The Drone That Can Play Dodgeball

Drones (and by that we mean actual, self-flying quadcopters) have come a long way. Newer ones have cameras capable of detecting fast moving objects, but aren’t yet capable of getting out of the way of those objects.  However, researchers at the University of Zurich have come up with a drone that can not only detect objects coming at them, but can quickly determine that they’re a danger and get out of the way.

The drone has cameras and accompanying algorithms to detect the movement in the span of a couple of milliseconds, rather than the 20-40 milliseconds that regular quad-copters would take to detect the movement. While regular cameras send the entire screens worth of image data to the copter’s processor, the cameras on the University’s drone are event cameras, which use pixels that detect change in light intensity and only they send their data to the processor, while those that don’t stay silent.

Since these event cameras are a new technology, the quadcopter processor required new algorithms to deal with the way the data is sent. After testing and tweaking, the algorithms are fast enough that the ‘copter can determine that an object is coming toward it and move out of the way.

It’s great to see the development of new techniques that will make drones better and more stable for the jobs they will do. It’s also nice that one day, we can fly a drone around without worrying about the neighborhood kids lobbing basketballs at them. While you’re waiting for your quadcopter delivered goods, check out this article on a quadcopter testbed for algorithm development.

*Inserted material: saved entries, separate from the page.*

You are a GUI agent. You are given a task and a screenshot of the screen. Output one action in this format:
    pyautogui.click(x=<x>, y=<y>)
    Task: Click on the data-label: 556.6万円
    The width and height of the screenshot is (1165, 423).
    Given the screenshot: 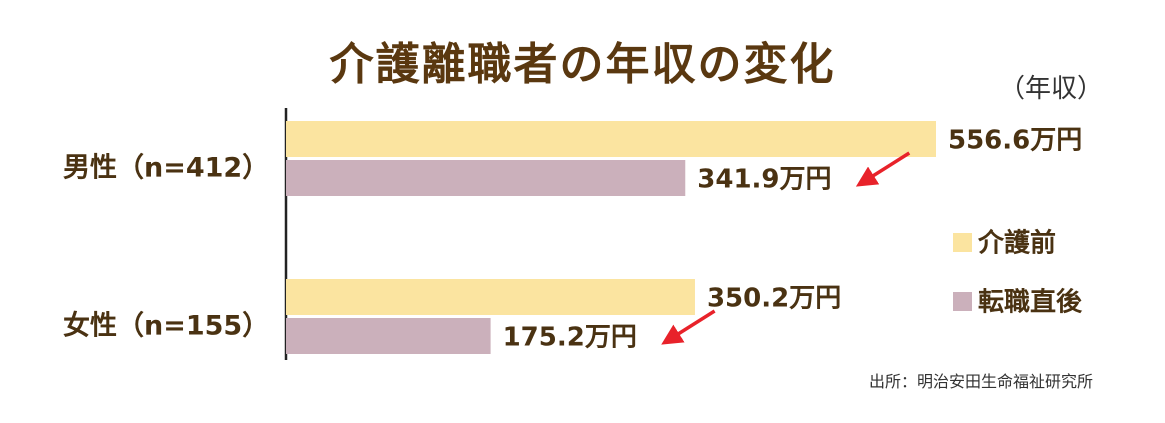 What is the action you would take?
    pyautogui.click(x=1015, y=141)
    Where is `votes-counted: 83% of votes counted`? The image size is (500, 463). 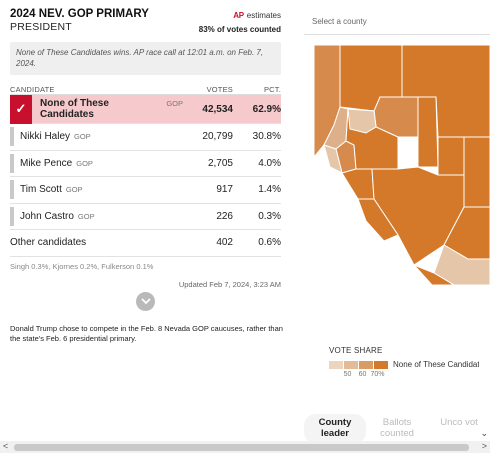 votes-counted: 83% of votes counted is located at coordinates (240, 30). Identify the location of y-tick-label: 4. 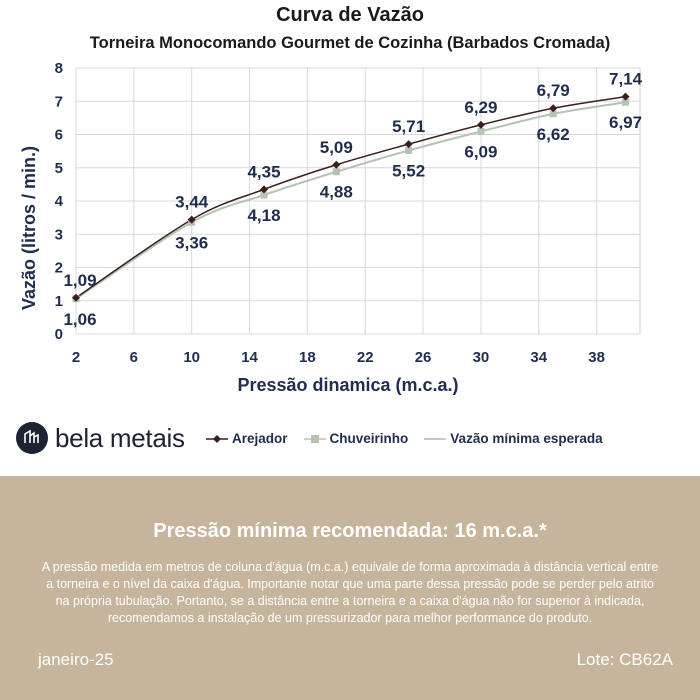
(60, 202).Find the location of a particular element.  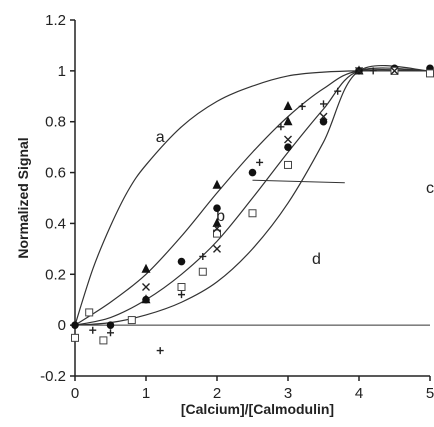

y-tick-label: 0.6 is located at coordinates (56, 174).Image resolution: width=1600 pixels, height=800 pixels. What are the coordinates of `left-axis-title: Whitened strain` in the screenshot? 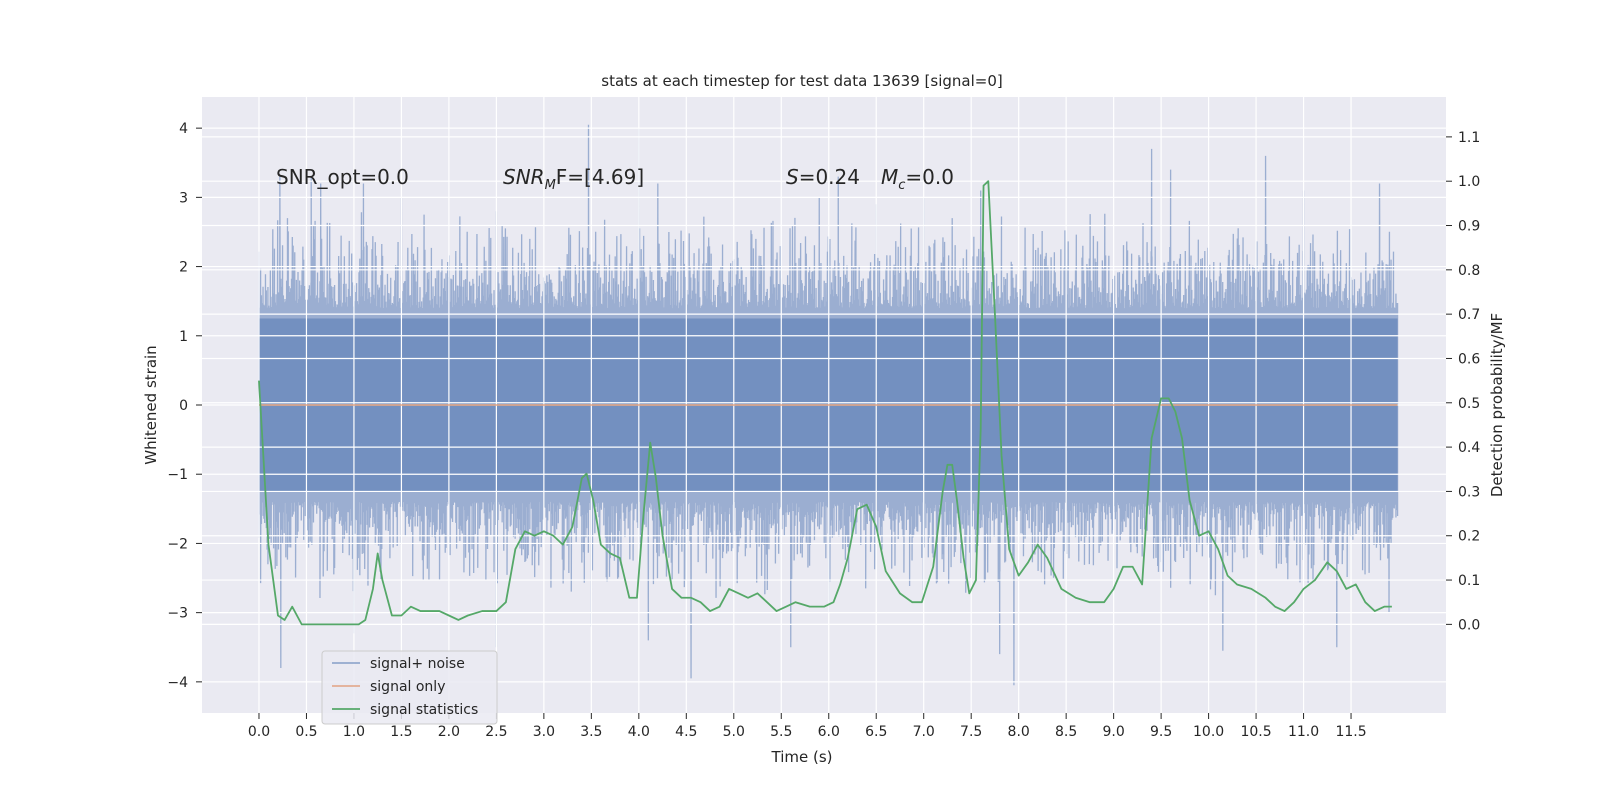 It's located at (151, 404).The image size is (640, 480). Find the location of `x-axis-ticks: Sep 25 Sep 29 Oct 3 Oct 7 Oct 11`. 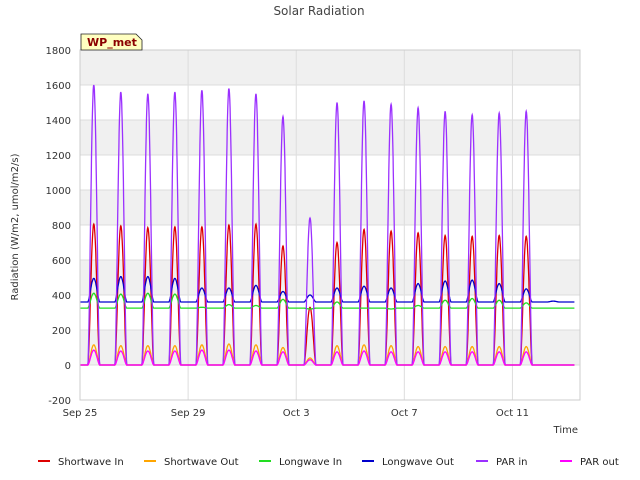

x-axis-ticks: Sep 25 Sep 29 Oct 3 Oct 7 Oct 11 is located at coordinates (296, 414).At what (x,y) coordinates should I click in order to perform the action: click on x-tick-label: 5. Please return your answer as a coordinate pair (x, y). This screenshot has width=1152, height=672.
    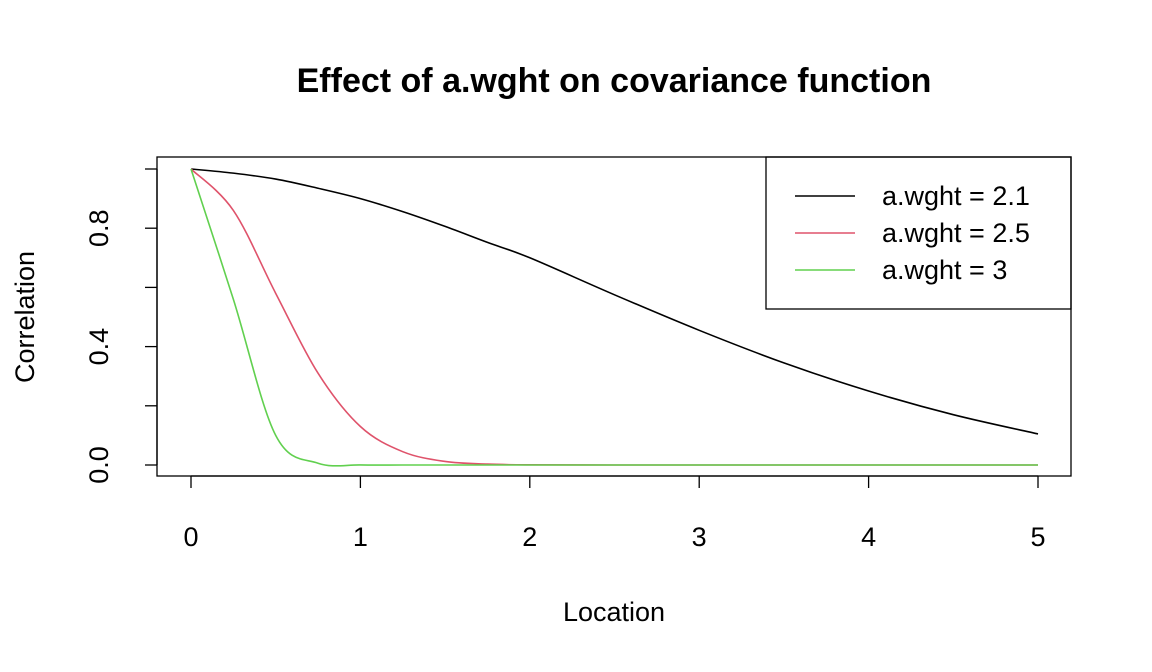
    Looking at the image, I should click on (1038, 537).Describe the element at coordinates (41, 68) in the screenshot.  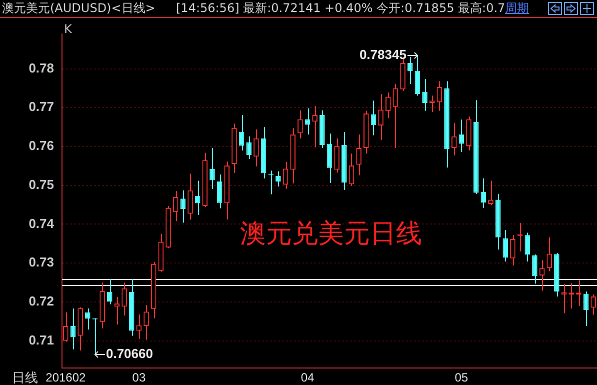
I see `y-tick-label: 0.78` at that location.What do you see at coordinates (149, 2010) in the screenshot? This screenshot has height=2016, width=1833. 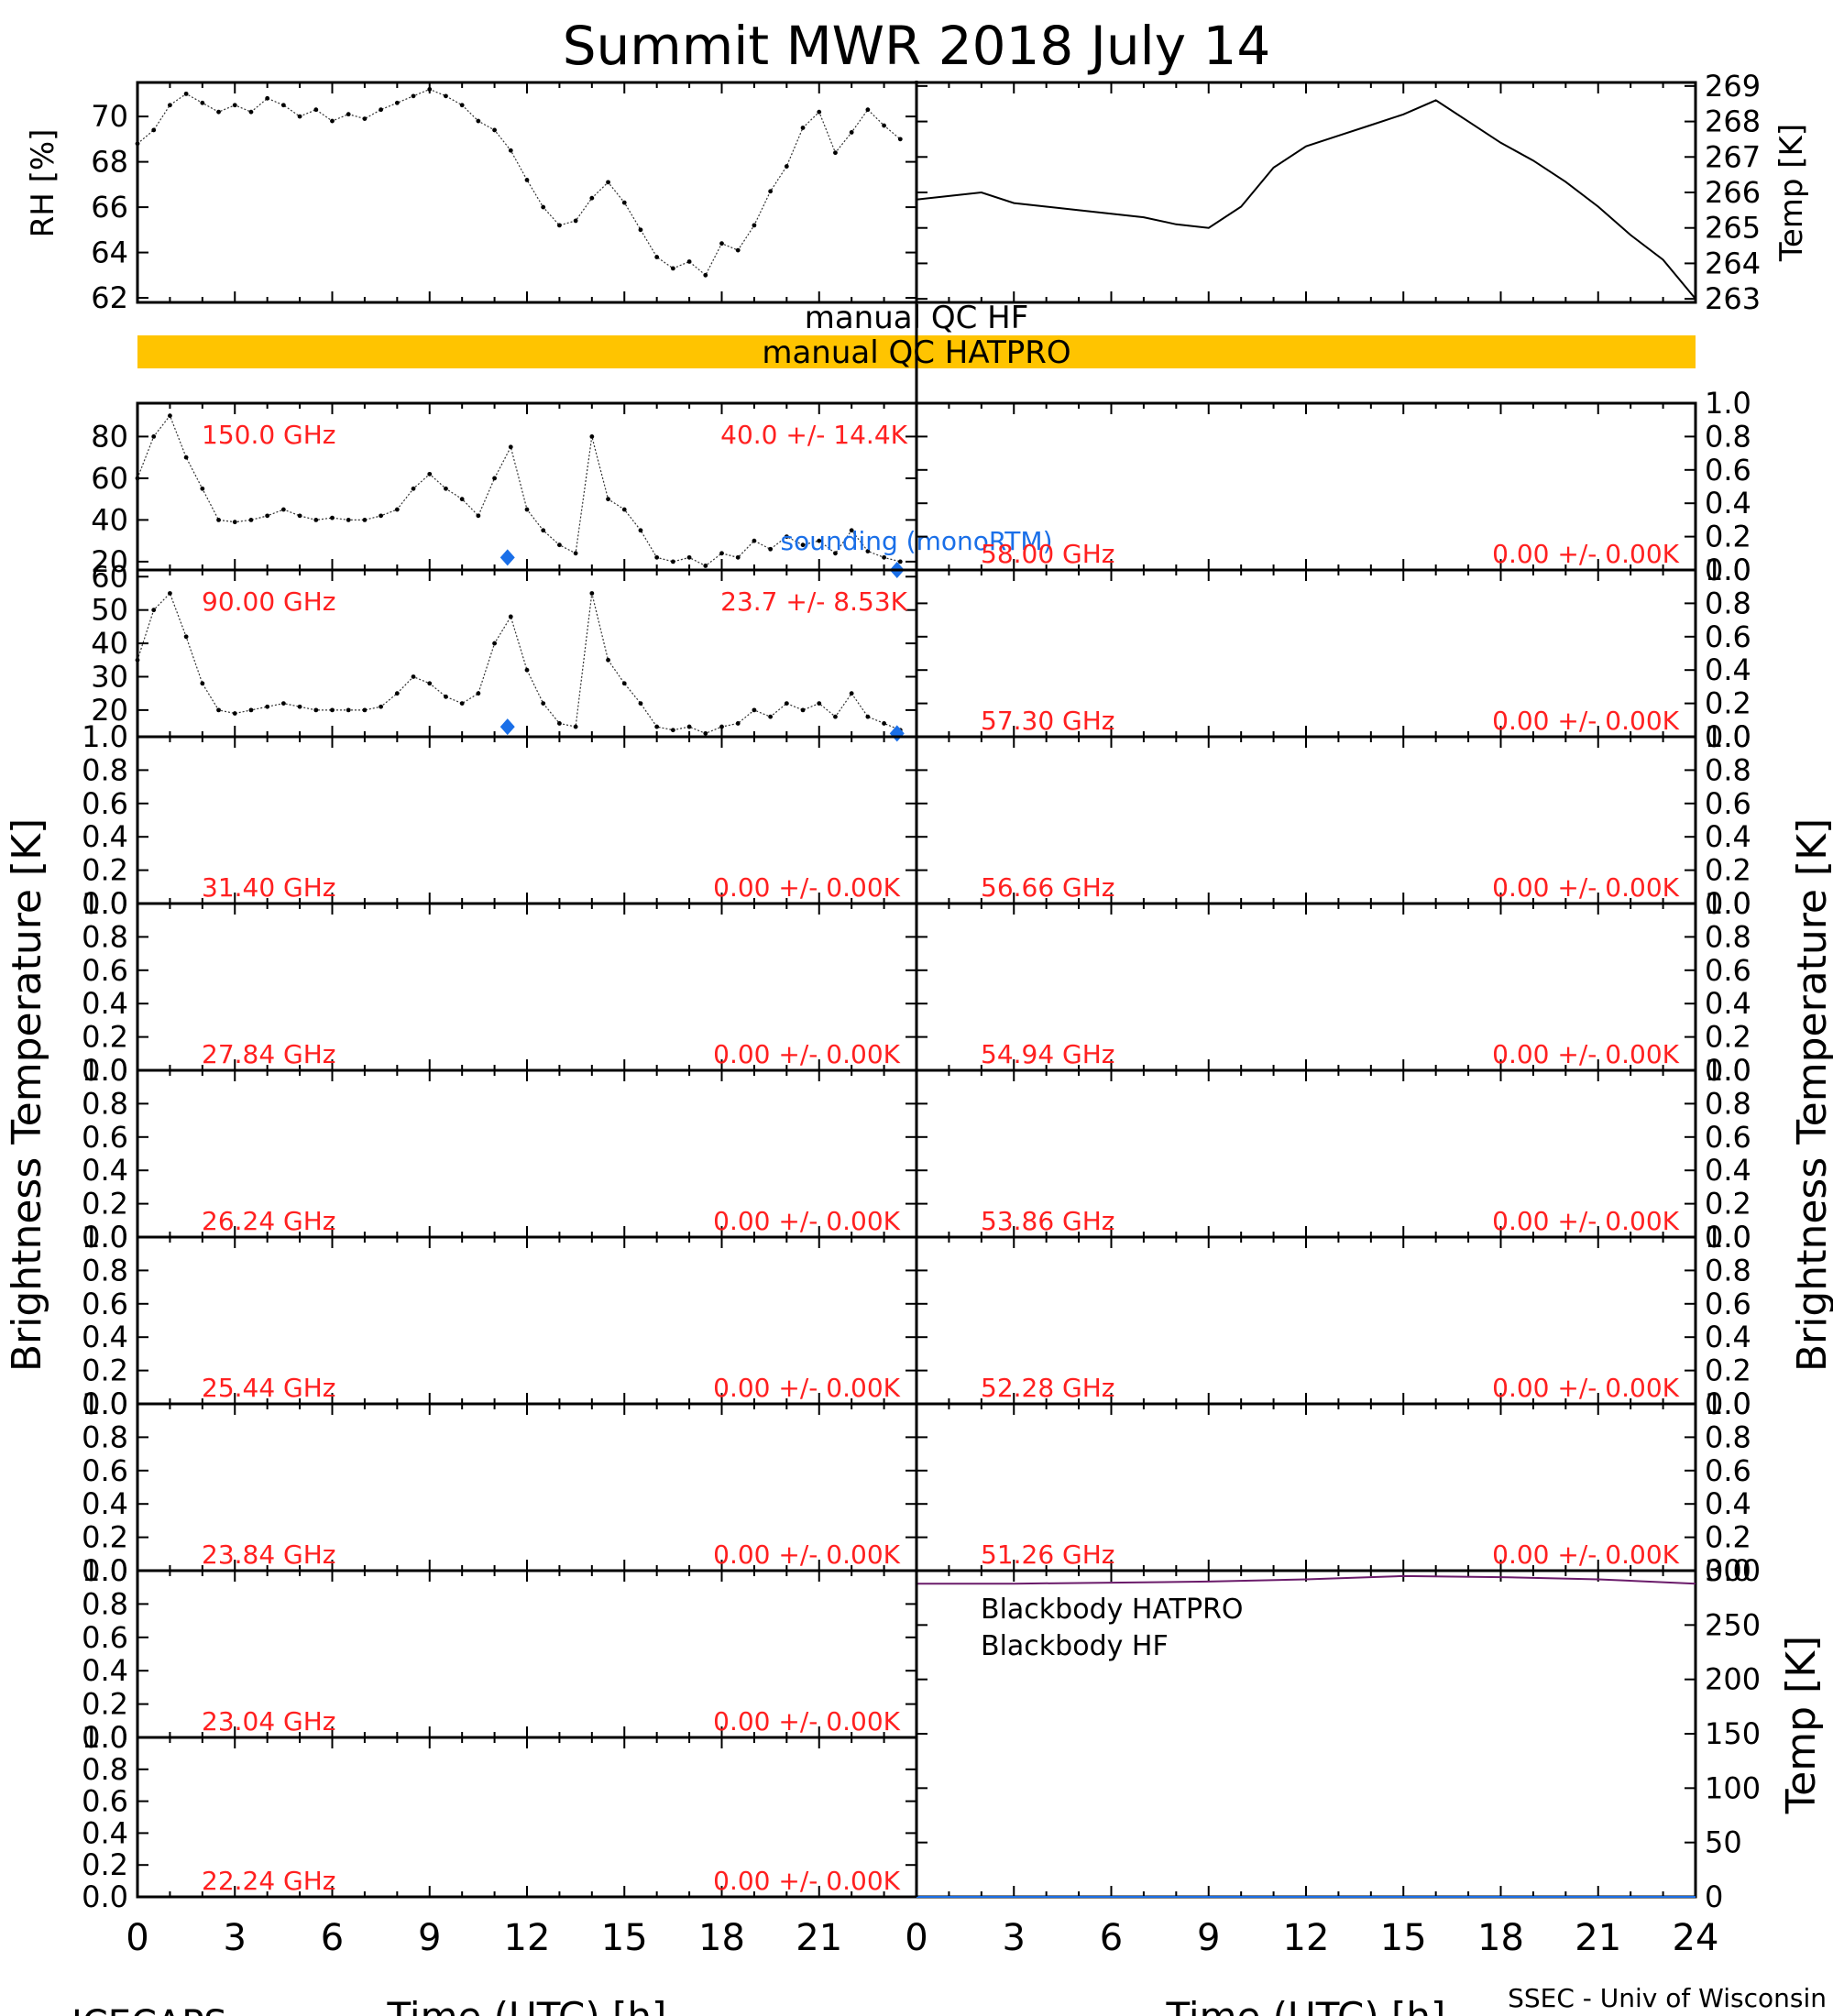 I see `footer-left: ICECAPS` at bounding box center [149, 2010].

10 thoughts on “The Drone That Can Play Dodgeball

      1. Maybe…

        Personally I’d be impressed if you sprayed the ball silver (Saying “You shall ride eternal shiny and chrome” of course) and lobbed it and it managed to dodge that.

  1. Curious what the specs and prices are like for “event camera” sensors (and why aren’t they called “event sensors”?). I’m guessing similar to FLIR sensors.

  2. There is a natural version of this, of sorts: some of spiders’ many eyes are largely light-dark detection that very rapidly assess nearby movement. That warns the spider, which can then orient its body to allow its narrow focal width but very high resolution eyes to acquire an image. Since they have rigid bodies, including eyes, they’re restricted to fairly minor eye movement by physically displacing the retina of the eye to a different point, so body orientation is a major way for them to get their best eyes in location to see things they need to see. Sensor integration from all eight eyes seems to allow them to form good spatial models with 360 degrees of vision above them even though they only have a 7 degree field of good vision. If you had to design a quadcopter with good visual acuity and very high visual speed, a spider eye system seems like a really good way of doing it.